[Item coordinate data]
=-=-=-=-=
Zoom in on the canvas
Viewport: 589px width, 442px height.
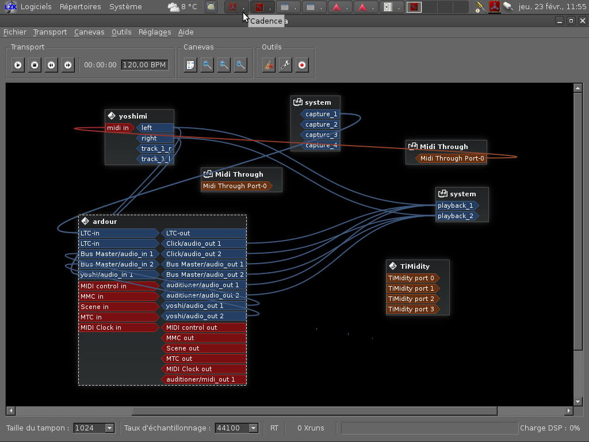(207, 65)
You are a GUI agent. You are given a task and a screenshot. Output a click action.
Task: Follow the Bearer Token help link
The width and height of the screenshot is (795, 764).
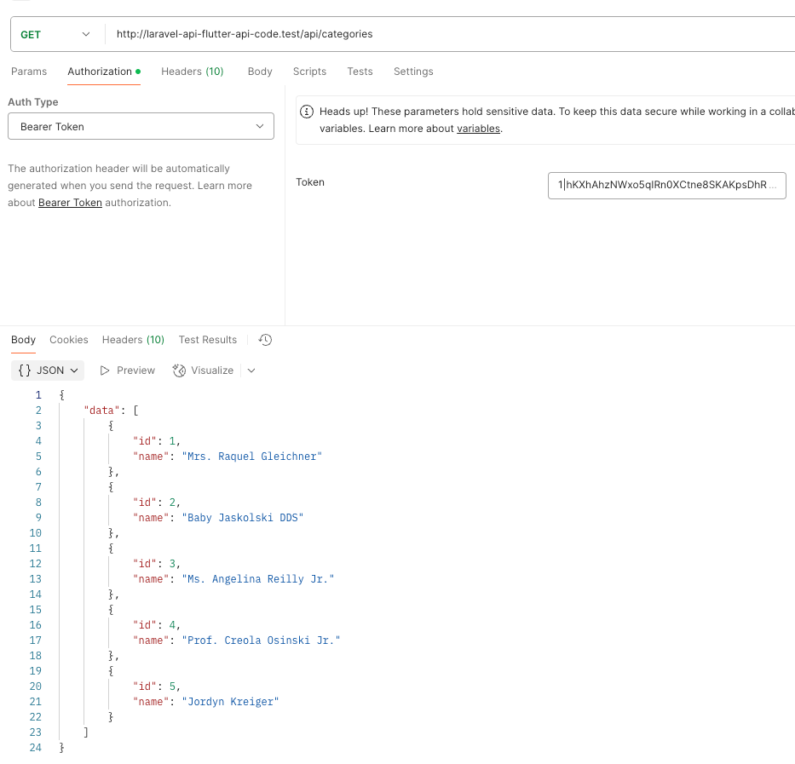click(x=70, y=203)
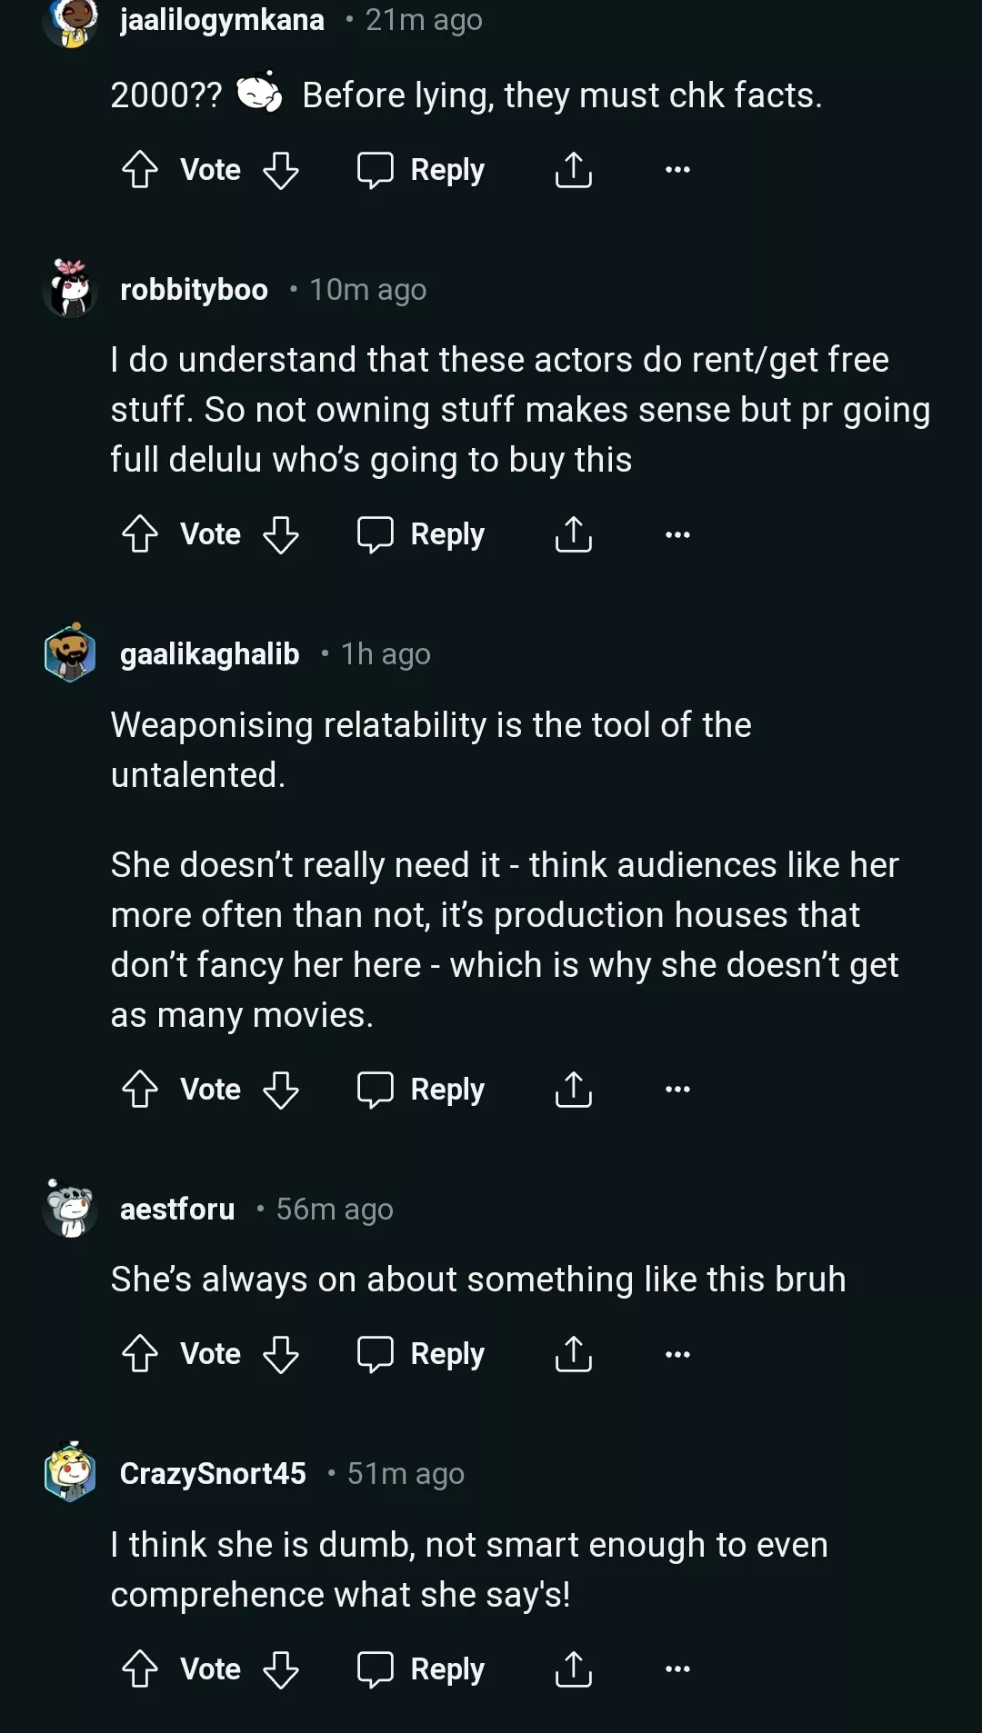Screen dimensions: 982x1733
Task: Reply to aestforu's comment
Action: point(421,1354)
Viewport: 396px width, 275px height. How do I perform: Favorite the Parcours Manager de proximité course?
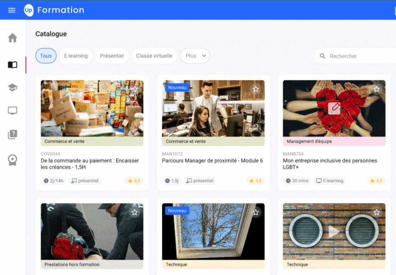click(x=256, y=89)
=-=-=-=-=
Requirement:
Repeat the lines from the one containing "Viewport: 396px width, 275px" through the last line, inclusive, without the pictures.

The reply:
Viewport: 396px width, 275px height. How do I perform: Favorite the Parcours Manager de proximité course?
click(x=256, y=89)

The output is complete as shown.